Most STIR/SHAKEN content online is written by consultants, resellers, or CPaaS platforms that don't hold their own certificate. SIPNEX is the actual licensed carrier signing your calls with its own SP-KI keys. Every section below is implementation, not theory.

Talk to an Operator → Attestation deep-dive
01 · THE STANDARD

What STIR/SHAKEN actually is.

STIR — Secure Telephony Identity Revisited — is the IETF framework for cryptographically signing caller ID information, specified in RFC 8224, RFC 8225, and RFC 8226.

SHAKEN — Signature-based Handling of Asserted information using toKENs — is the ATIS/SIP Forum implementation that actually delivers STIR over SIP trunks. When people say "STIR/SHAKEN" they usually mean the SHAKEN profile running on production carrier networks, which is what the FCC has mandated for US carriers since June 2021.

The goal is narrow: verify that the phone number shown on an outbound call belongs to a caller who has the right to use it. The originating carrier signs the call with a private key tied to its FCC-issued Service Provider certificate. The terminating carrier validates the signature and reads the attestation level the originator claimed. The phone then displays — or blocks — accordingly.

What STIR/SHAKEN is not: it's not a consent mechanism, not a do-not-call replacement, not TCPA compliance, not a magic box that makes answer rates go up regardless of who you're calling. It's one layer of a multi-layer trust system. Treating it as anything more is a mistake.

02 · ATTESTATION

A, B, C: the three levels nobody explains clearly.

Every signed call carries an attestation level. Your answer rate depends on it. Here's what each level actually means — and which one SIPNEX delivers.

A

Full attestation

WHAT SIPNEX DELIVERS
WHEN IT'S GIVEN

Originating carrier has direct customer relationship AND verified the caller has authority to use the phone number.

WHAT HAPPENS ON THE PHONE

Terminating carriers display 'Verified Caller' with a checkmark. Highest answer rates.

B

Partial attestation

WHEN IT'S GIVEN

Originating carrier has direct customer relationship but cannot verify phone number authority.

WHAT HAPPENS ON THE PHONE

Neutral or unverified display. Measurable answer-rate drop vs A.

C

Gateway attestation

WHEN IT'S GIVEN

Originating carrier received the call from another network. Cannot attest to origin at all.

WHAT HAPPENS ON THE PHONE

Frequently displayed as 'Scam Likely' or 'Potential Spam.' Significant answer-rate penalty.

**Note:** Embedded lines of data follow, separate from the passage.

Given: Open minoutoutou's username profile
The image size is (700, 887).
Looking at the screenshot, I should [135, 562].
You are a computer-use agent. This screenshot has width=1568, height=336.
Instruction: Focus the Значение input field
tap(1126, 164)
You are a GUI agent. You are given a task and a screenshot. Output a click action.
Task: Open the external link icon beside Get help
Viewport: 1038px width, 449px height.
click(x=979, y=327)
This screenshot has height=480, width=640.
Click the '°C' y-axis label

03 · WHY MOST PROVIDERS CAN'T GIVE YOU A

The reseller ceiling is B-level, and nobody tells you.

Most "VoIP providers" you can buy a SIP trunk from are not carriers. They're resellers or CPaaS platforms sitting on top of an actual carrier. The call path looks like this:

Your dialer → Reseller platformUpstream carrier (signs here) → PSTN

The problem is that the upstream carrier signing the call has a relationship with the reseller — not with you. It doesn't know your business, doesn't know which numbers you're authorized to use, can't verify number authority on your behalf. So it signs at B-level — "I know my reseller customer, but I can't attest to their customer's phone number authority."

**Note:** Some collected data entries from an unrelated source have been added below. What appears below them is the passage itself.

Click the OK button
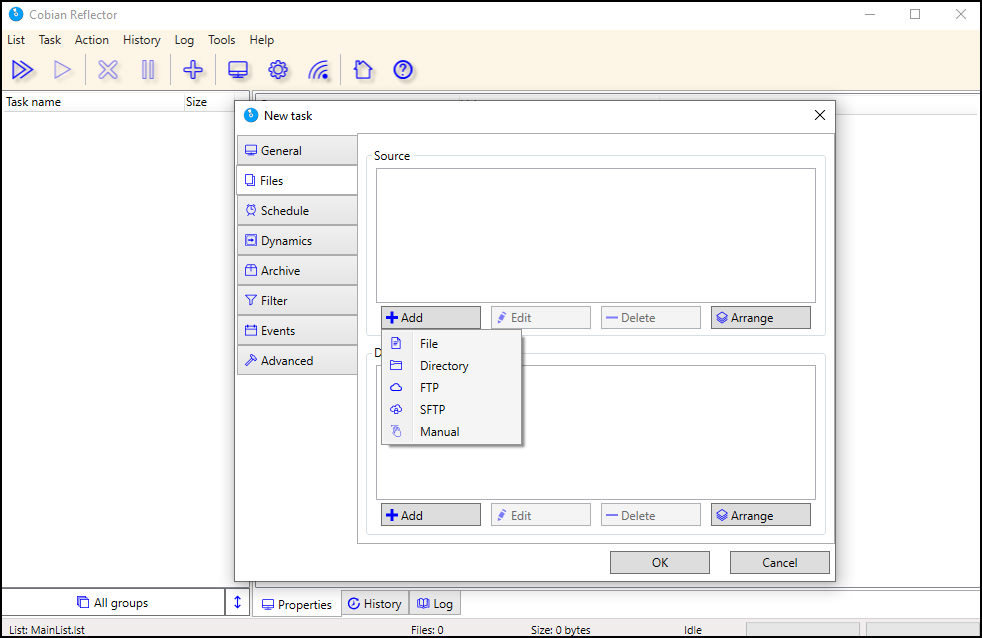 pyautogui.click(x=660, y=562)
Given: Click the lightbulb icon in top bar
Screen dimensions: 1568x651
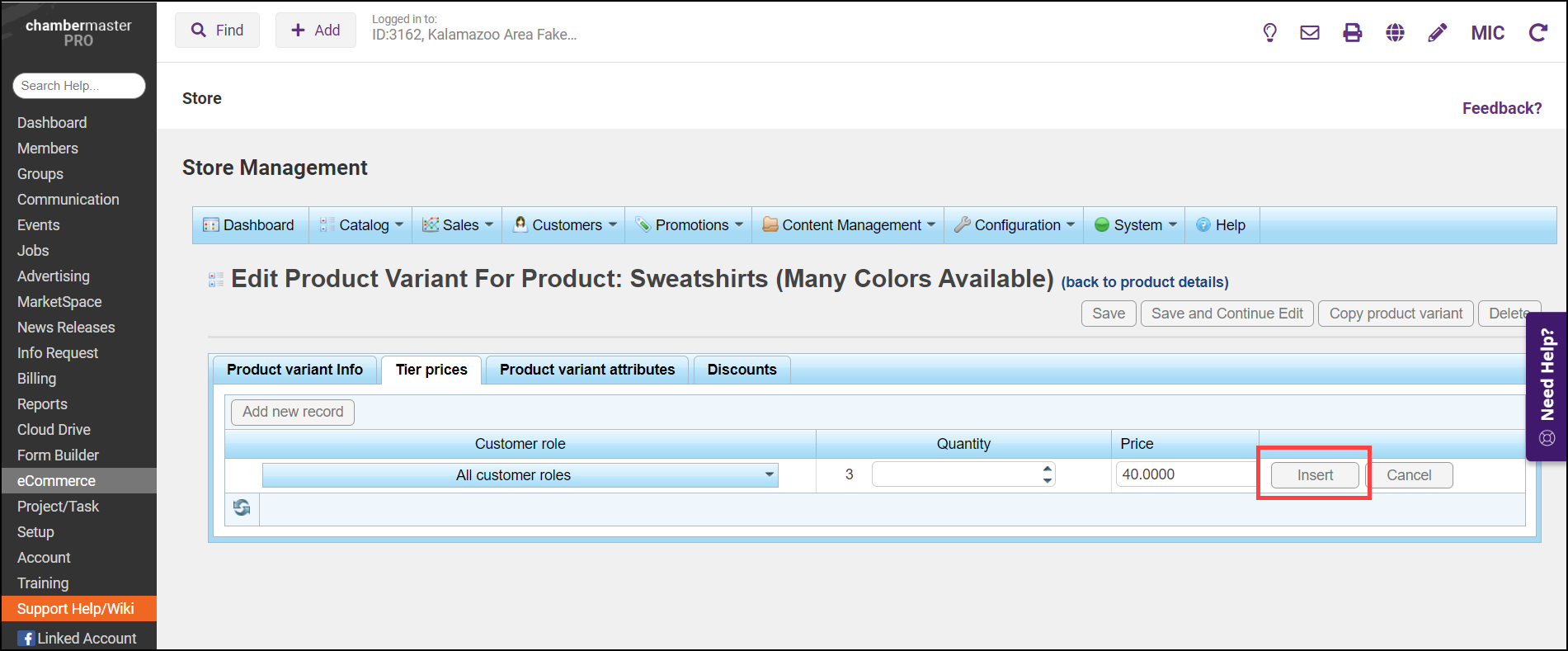Looking at the screenshot, I should (x=1269, y=33).
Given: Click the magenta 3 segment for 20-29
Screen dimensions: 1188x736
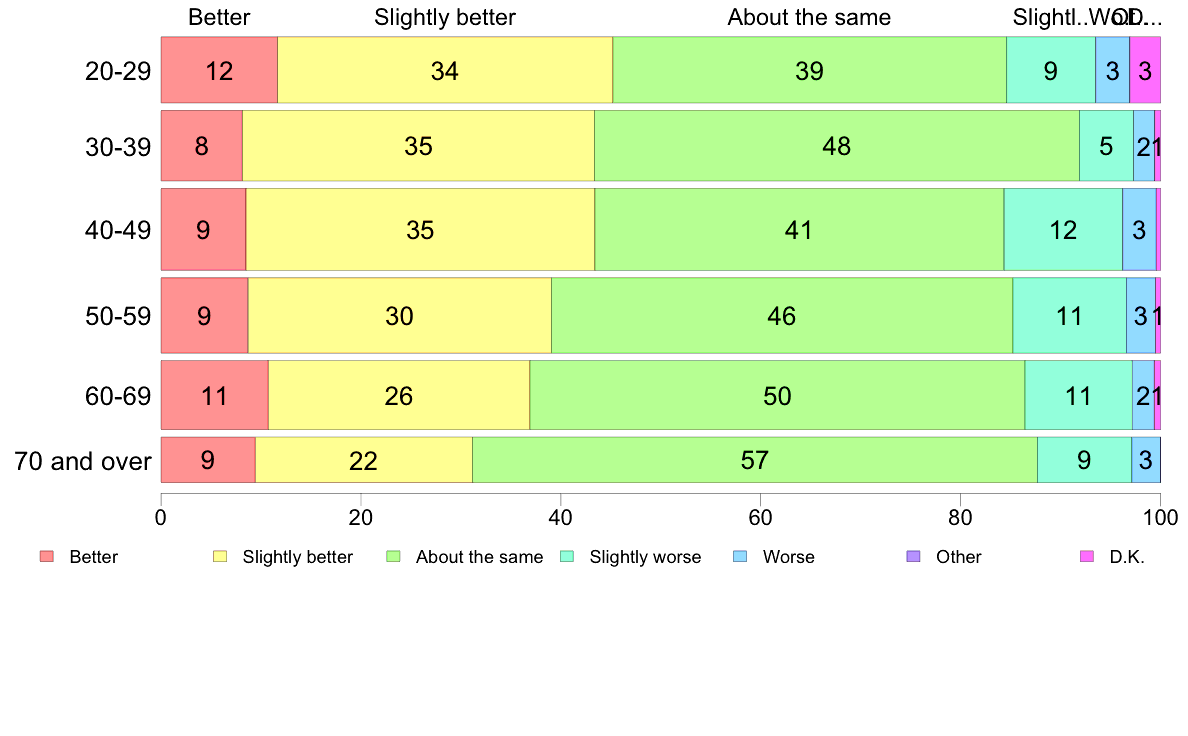Looking at the screenshot, I should pos(1145,70).
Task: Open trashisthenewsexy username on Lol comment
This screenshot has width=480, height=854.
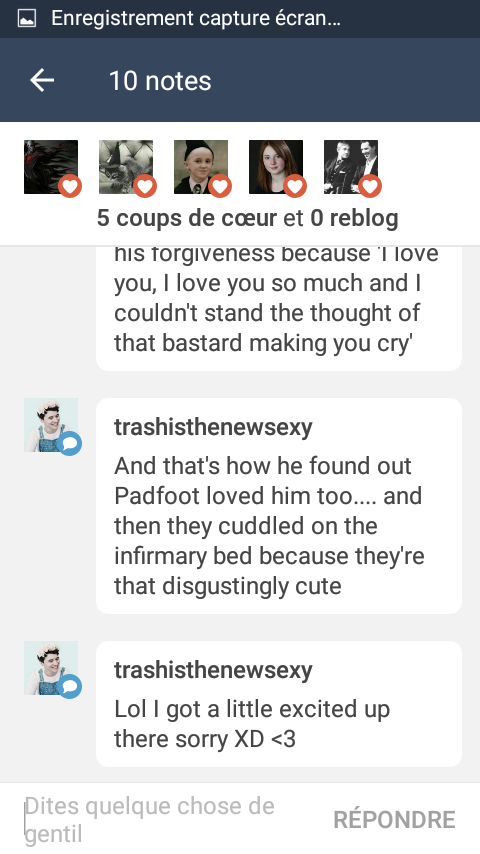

B-level is the ceiling for calls originated through a reseller. You can have perfect TCPA compliance, clean DNC scrubbing, legitimate consent — it doesn't matter. The signature will still say B because the carrier holding the pen doesn't have the information needed to sign A.

This is why most dialer operators report a mysterious answer-rate drift as their volume scales. It's not mysterious. It's the attestation ceiling catching up with their call patterns.

04 · SIPNEX IMPLEMENTATION

We hold the certificate. We sign your calls ourselves.

SIPNEX is the licensed carrier in the call path. Not a reseller wrapper. Not a CPaaS abstraction over someone else's trunk. Our name is on the FCC filing. Our private key is on the signature.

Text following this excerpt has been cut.